-- EXCERPT follows --

Redblacks’ Thorpe likes the way Kyries Hebert plays

The Ottawa Redblacks’ defensive corps will need to dig a little deeper for their next game.

Ottawa will be without veteran linebacker Kyries Hebert when the Redblacks play the Montreal Alouettes Friday. Hebert will be serving a one-game suspension for a direct hit to the head on Calgary Stampeders receiver DaVaris Daniels.

Hebert, a former Alouette who was likely looking forward to facing his former team, still has the option to appeal the suspension.

Avery Williams will be the next man up to replace Hebert in the lineup while defensive ends A.C. Leonard, Jonathan Newsome and Avery Ellis could return after all three left Thursday’s game against Calgary.

Hebert has been fined three times before.

“It’s the persona that he was trying to create for himself right, the angry bird,” Ottawa tailback Brendan Gillanders said of Hebert’s reputation. “He’s going to play to the limit every single time and it’s a double-edged sword when you put yourself out there like that. You’re going to put yourself on notice to league officials and stuff like that.

“At the same time it’s a persona that guys can get around. I think having him on our defence makes our whole defence hit a little bit harder and hopefully it pays off later in the season with a couple more fumble opportunities.”

Gillanders was on the receiving end of a Hebert hit in 2016 that resulted in his second fine. The 37-year-old Hebert also received the maximum fine for a hit on Toronto quarterback Cody Fajardo last season, and took Calgary running back Jon Cornish out in 2014 with a forearm to the head that left the Canadian concussed.

-- EXCERPT concluded --
-- DATASET CONTENT follows --

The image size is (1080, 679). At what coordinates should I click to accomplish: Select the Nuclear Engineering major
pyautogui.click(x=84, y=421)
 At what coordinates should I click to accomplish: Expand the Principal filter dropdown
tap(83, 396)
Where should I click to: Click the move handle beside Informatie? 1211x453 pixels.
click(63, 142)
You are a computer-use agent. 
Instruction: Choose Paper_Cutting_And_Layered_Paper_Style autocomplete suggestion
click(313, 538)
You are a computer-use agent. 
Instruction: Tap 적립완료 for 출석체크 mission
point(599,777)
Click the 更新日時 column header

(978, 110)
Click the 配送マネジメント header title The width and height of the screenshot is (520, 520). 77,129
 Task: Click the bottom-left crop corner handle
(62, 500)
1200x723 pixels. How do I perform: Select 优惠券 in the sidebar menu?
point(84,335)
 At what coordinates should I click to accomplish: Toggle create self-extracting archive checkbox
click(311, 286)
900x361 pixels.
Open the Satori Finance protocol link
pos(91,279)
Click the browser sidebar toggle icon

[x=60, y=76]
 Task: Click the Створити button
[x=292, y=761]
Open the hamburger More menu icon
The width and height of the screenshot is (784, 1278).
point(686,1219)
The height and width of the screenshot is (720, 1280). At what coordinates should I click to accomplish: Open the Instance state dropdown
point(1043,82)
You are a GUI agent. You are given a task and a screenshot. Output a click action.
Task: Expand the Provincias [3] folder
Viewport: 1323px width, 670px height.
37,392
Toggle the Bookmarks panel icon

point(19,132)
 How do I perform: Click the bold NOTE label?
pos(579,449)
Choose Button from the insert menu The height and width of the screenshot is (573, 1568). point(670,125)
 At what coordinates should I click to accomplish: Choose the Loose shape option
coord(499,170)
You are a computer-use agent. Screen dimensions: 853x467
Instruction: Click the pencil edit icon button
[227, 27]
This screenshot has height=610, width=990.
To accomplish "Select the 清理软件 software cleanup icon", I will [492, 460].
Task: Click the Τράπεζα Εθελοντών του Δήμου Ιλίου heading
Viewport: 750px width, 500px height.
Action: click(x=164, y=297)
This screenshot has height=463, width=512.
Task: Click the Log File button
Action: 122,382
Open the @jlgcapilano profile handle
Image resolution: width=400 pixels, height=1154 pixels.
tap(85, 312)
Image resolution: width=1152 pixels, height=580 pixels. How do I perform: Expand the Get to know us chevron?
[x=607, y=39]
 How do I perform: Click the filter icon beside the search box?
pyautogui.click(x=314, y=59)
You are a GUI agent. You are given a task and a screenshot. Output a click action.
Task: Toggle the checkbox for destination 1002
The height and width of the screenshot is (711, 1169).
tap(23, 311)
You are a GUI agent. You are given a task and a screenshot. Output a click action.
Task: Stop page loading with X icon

-- DATASET CONTENT concluded --

Pick up the article on Kyries Hebert's suspension after its final sentence and carry it forward.

Gillanders said he’s since forgiven Hebert for the 2016 hit.

“We’re cool about it,” Gillanders said. “We talked about it once in a meeting and he said honestly he didn’t mean to catch me in the head and like I said when guys are running at full speed in opposite directions it happens, so we’re all good.”

Hebert did not take part in practice drills Monday. He stood on the sidelines and was not made available to the media.

Ottawa Defensive coordinator Noel Thorpe said Hebert’s aggressive and physical style of play is well suited to his system.

“We like the way he plays, he’s a physical football player,” said Thorpe. “It’s pretty much cut and dry. His example of how he leads on the field through his play and through his tempo is contagious and infectious. Other guys are playing that way and that’s the expectation of everybody on defence, not just one player, and that’s great motivation.”